*** Opening Input records ***

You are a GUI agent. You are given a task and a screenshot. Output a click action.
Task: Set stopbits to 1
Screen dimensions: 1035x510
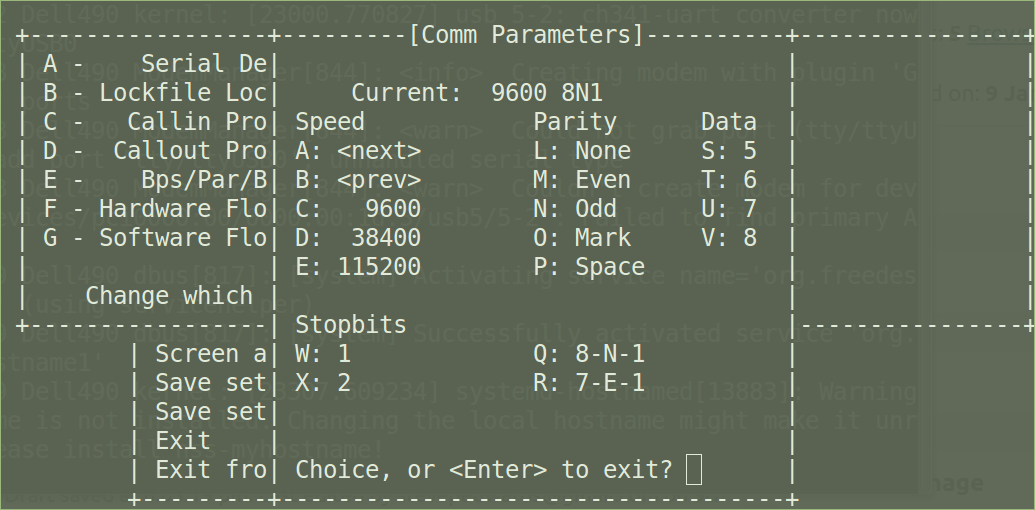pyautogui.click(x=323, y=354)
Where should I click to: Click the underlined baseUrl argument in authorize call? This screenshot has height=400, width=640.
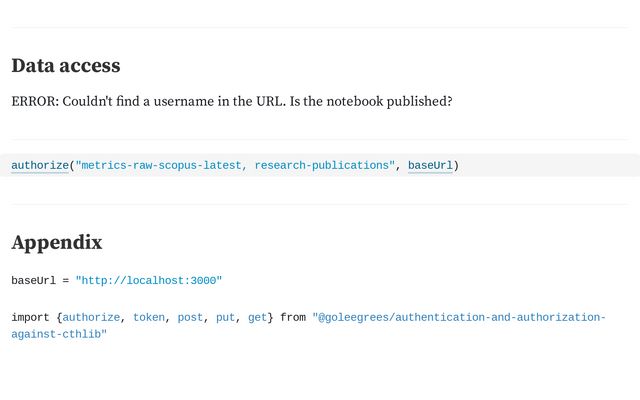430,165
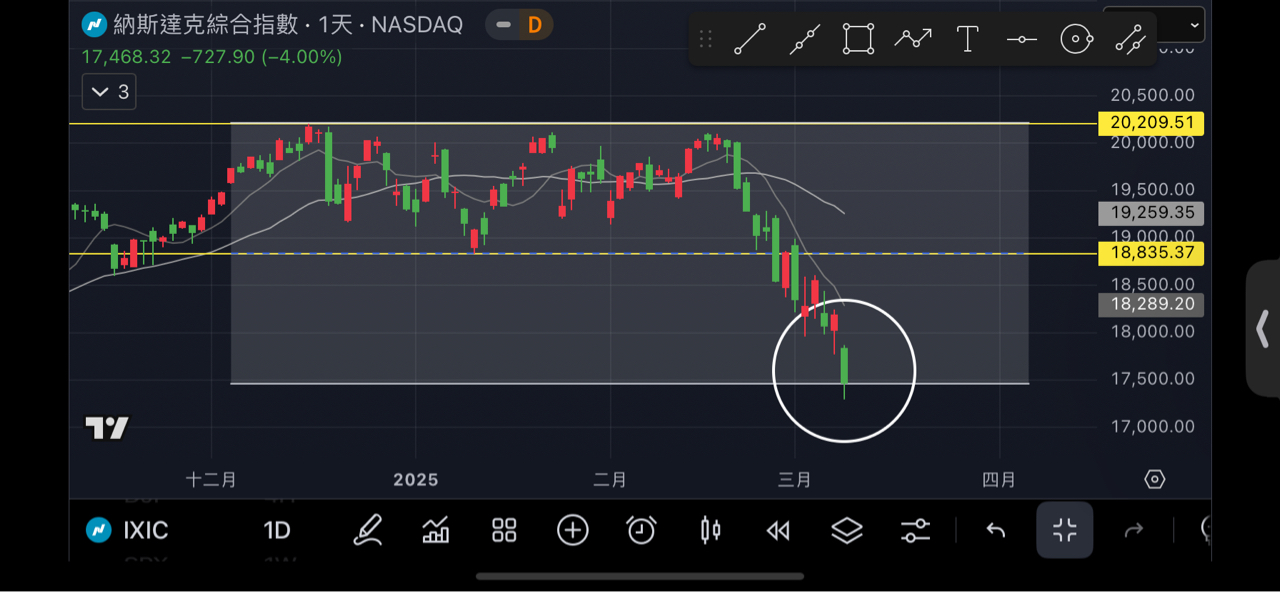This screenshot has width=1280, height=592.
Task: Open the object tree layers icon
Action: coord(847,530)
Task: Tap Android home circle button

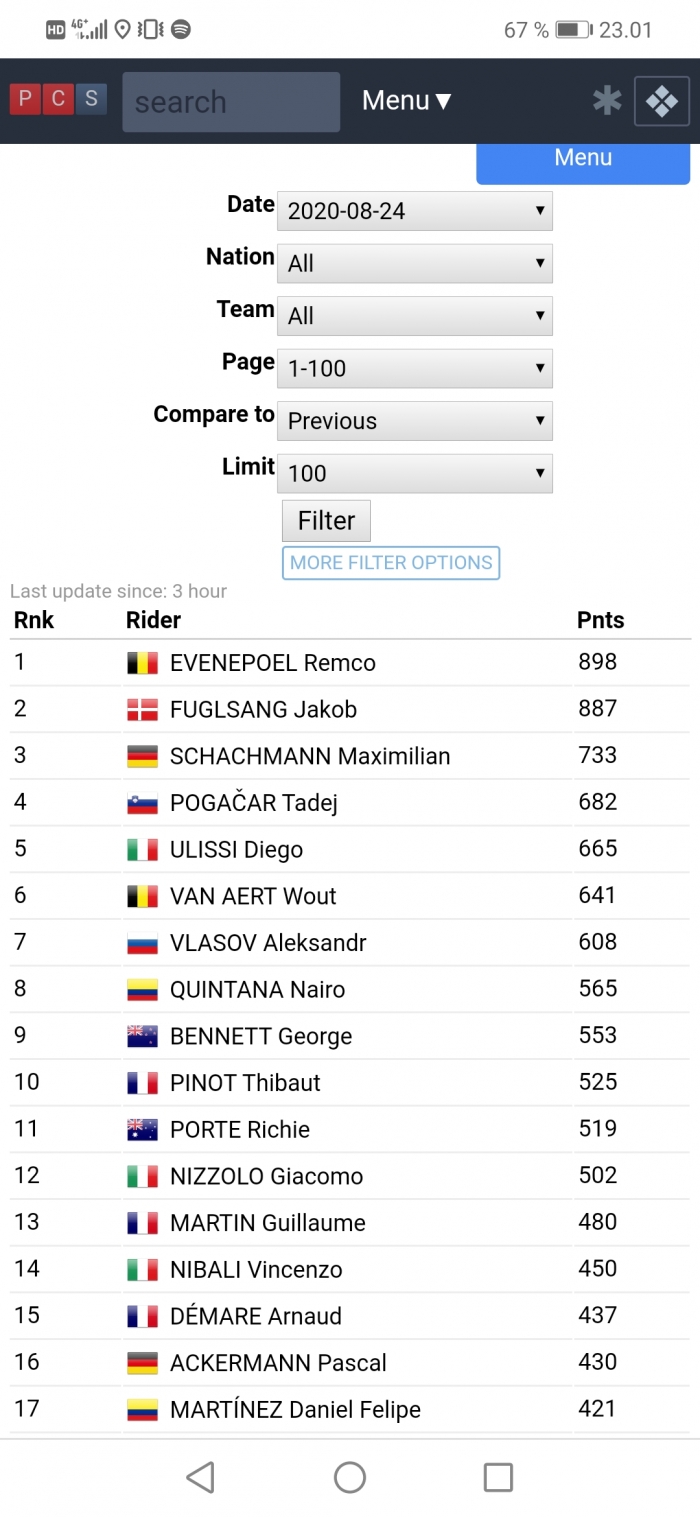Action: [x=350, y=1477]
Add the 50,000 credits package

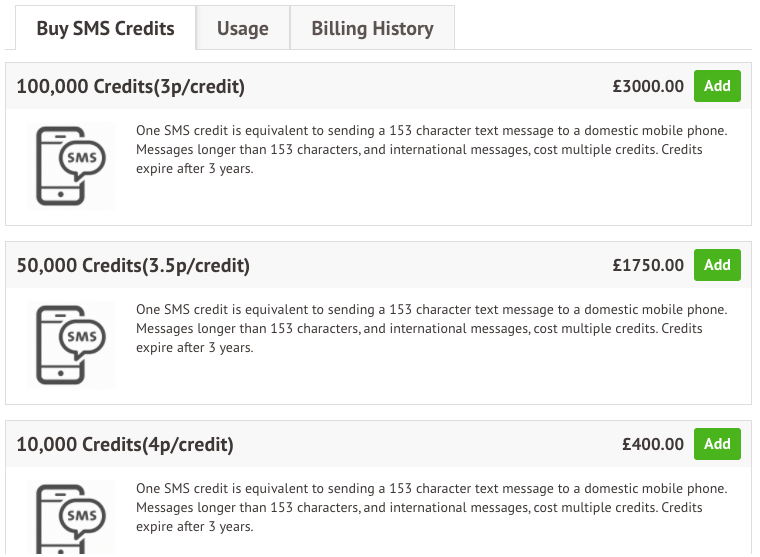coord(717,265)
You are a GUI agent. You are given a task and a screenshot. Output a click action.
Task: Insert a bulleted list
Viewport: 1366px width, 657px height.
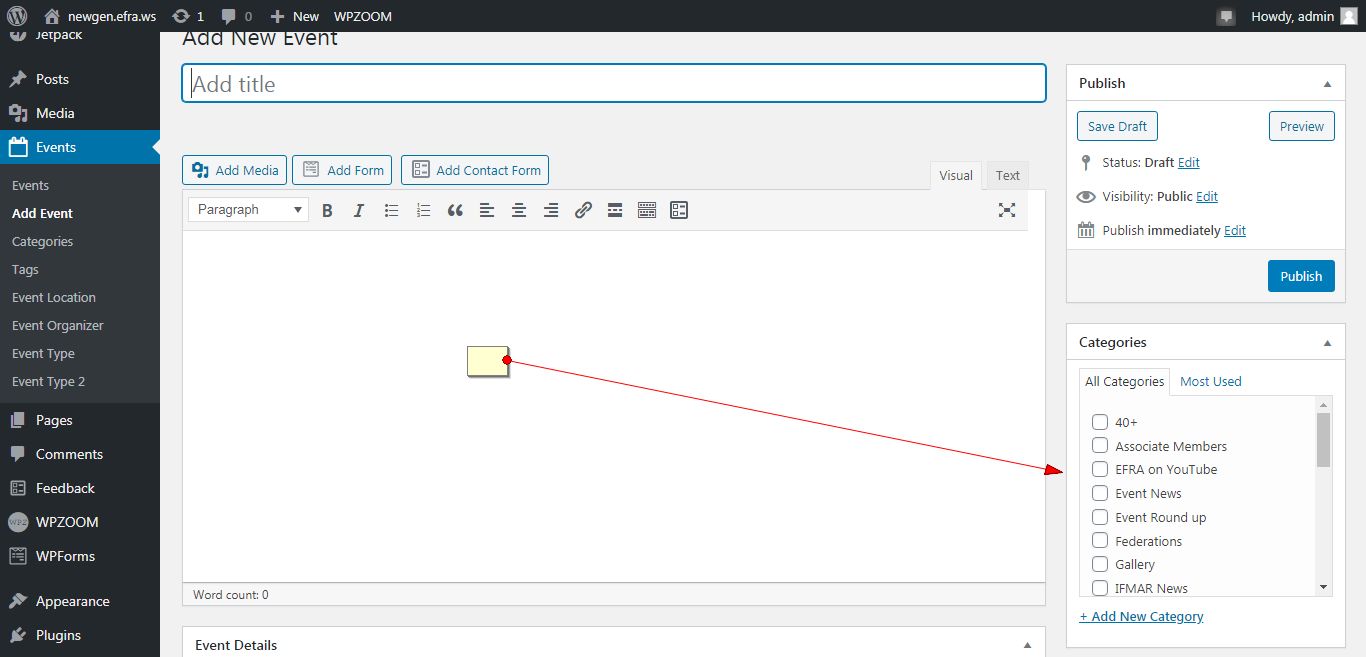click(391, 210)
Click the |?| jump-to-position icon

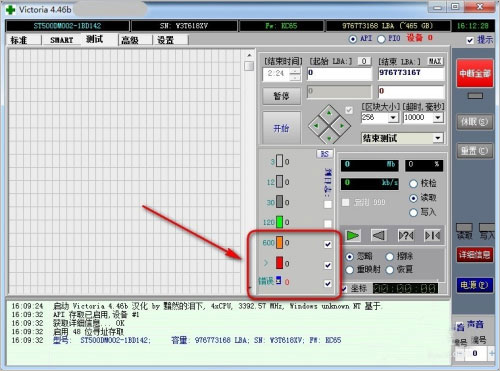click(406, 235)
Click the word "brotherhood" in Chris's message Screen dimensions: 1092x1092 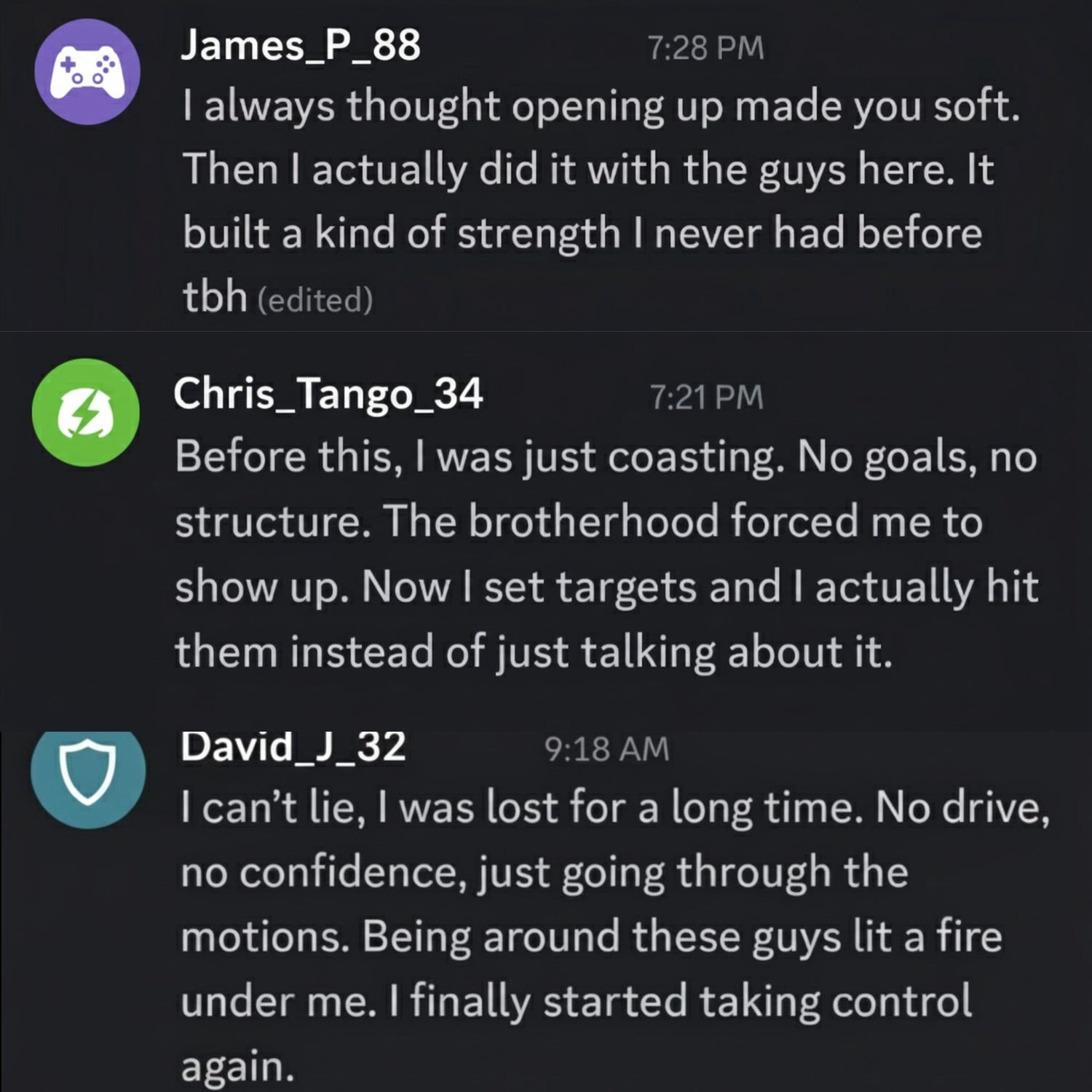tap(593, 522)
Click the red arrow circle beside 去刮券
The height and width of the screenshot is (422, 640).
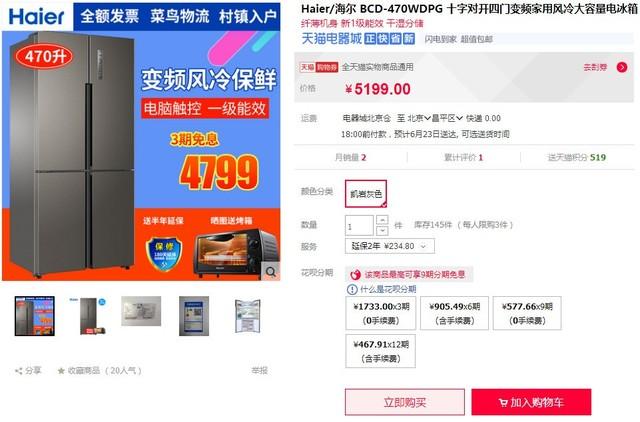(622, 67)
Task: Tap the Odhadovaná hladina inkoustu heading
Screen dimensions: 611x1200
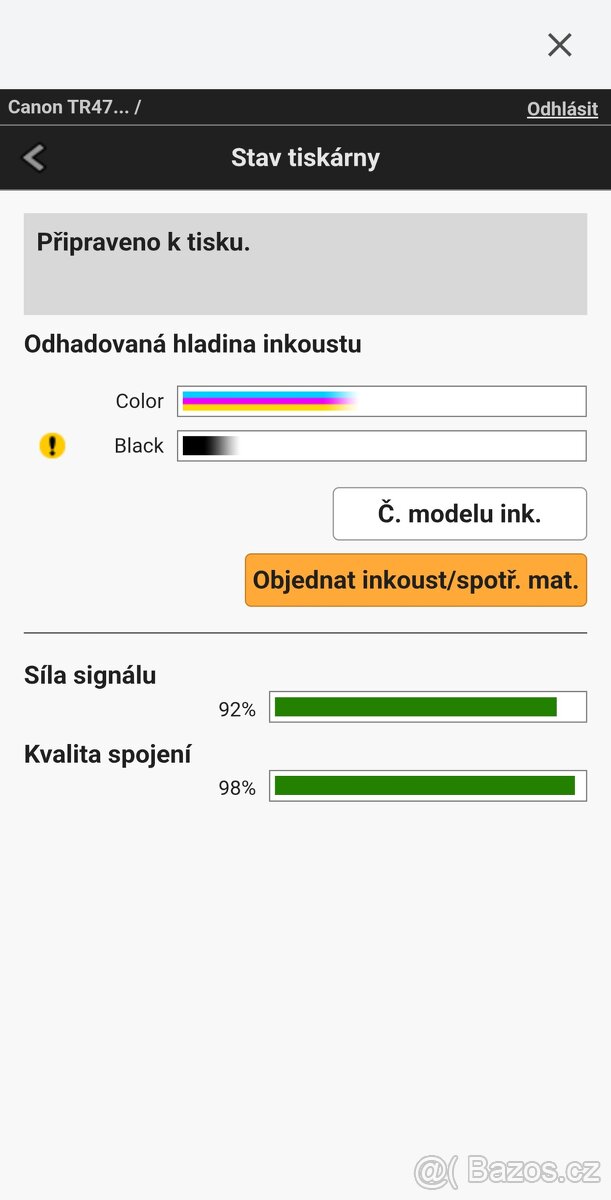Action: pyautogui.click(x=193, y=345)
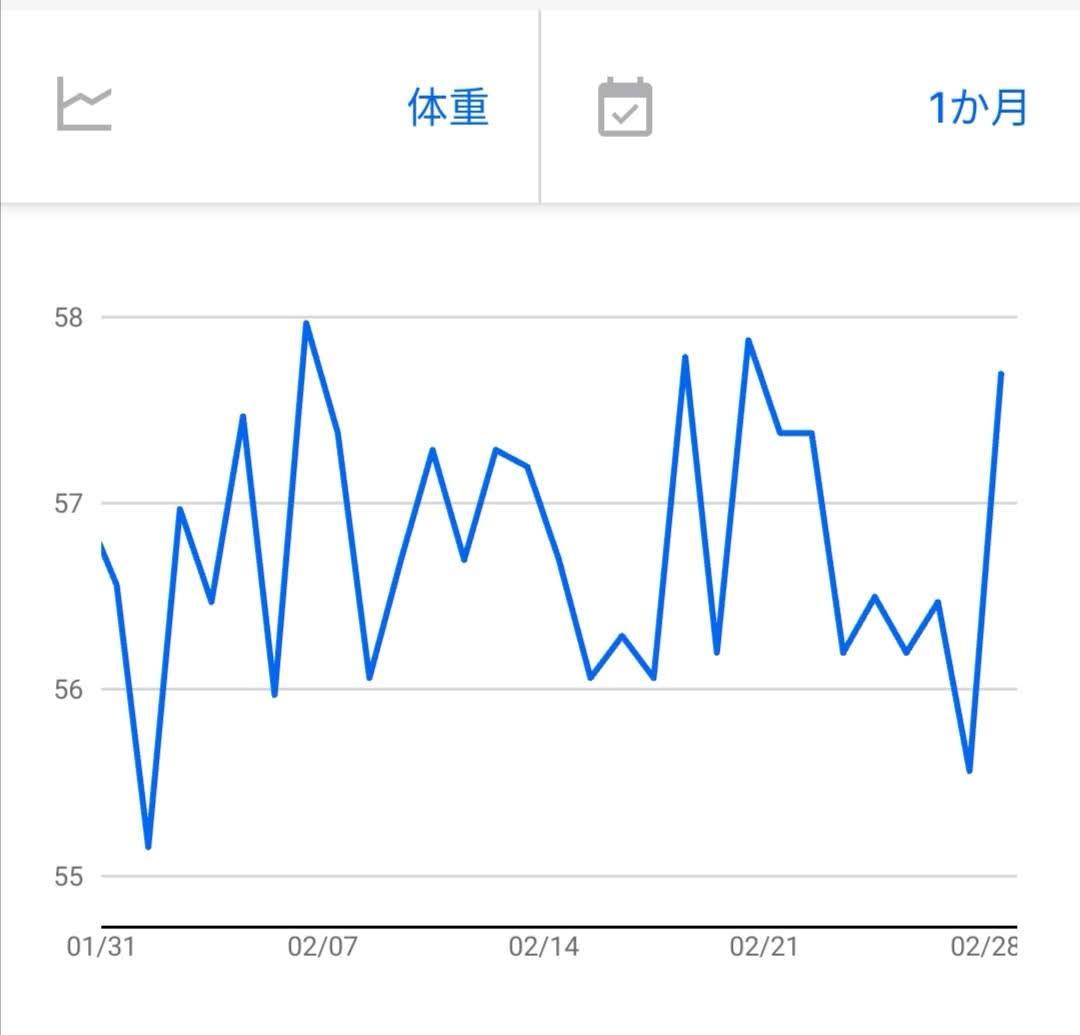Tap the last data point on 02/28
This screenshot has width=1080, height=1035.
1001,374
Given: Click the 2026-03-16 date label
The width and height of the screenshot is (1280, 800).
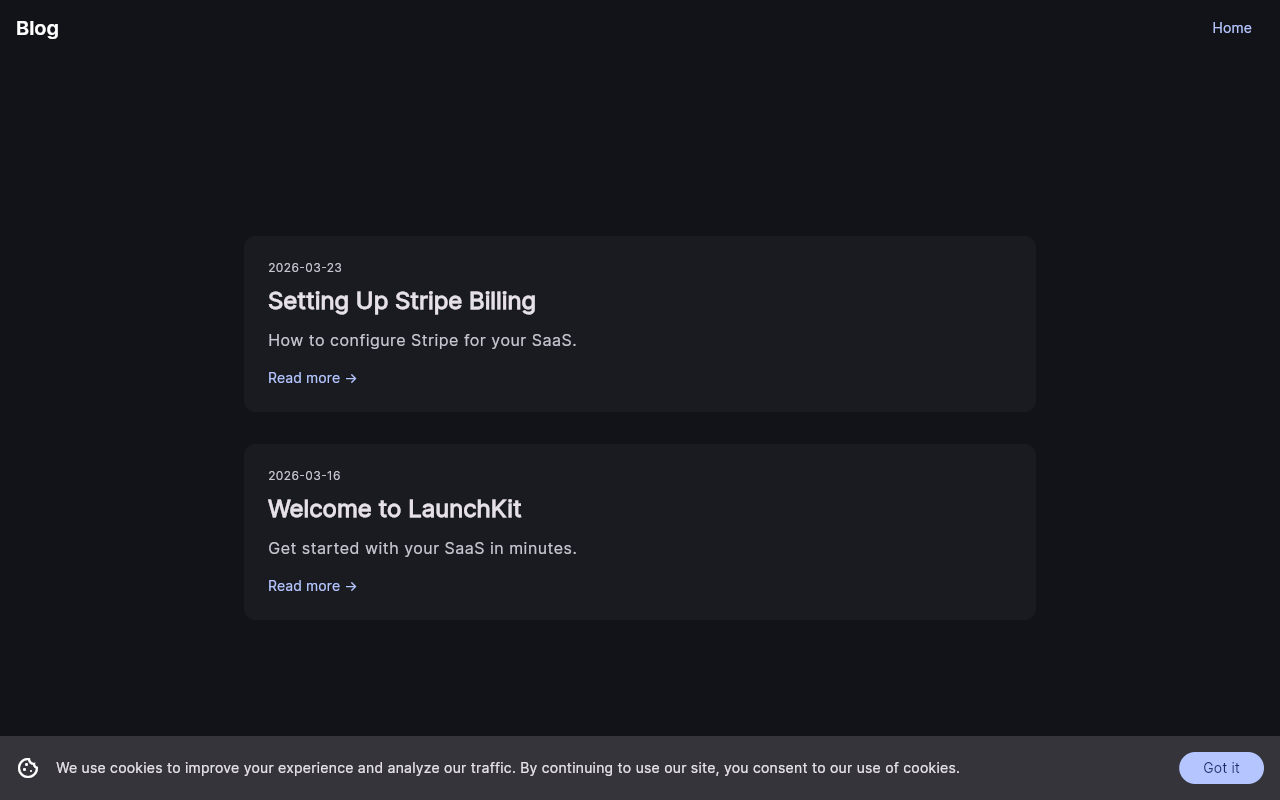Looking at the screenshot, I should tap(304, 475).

*** Closing Input records ***

| Exercise description |
What is needed is an exact restatement of every line from the line containing "The width and" through the last line of the records, minus any pictures.

| Written solution |
The width and height of the screenshot is (1280, 800).
Looking at the screenshot, I should tap(304, 475).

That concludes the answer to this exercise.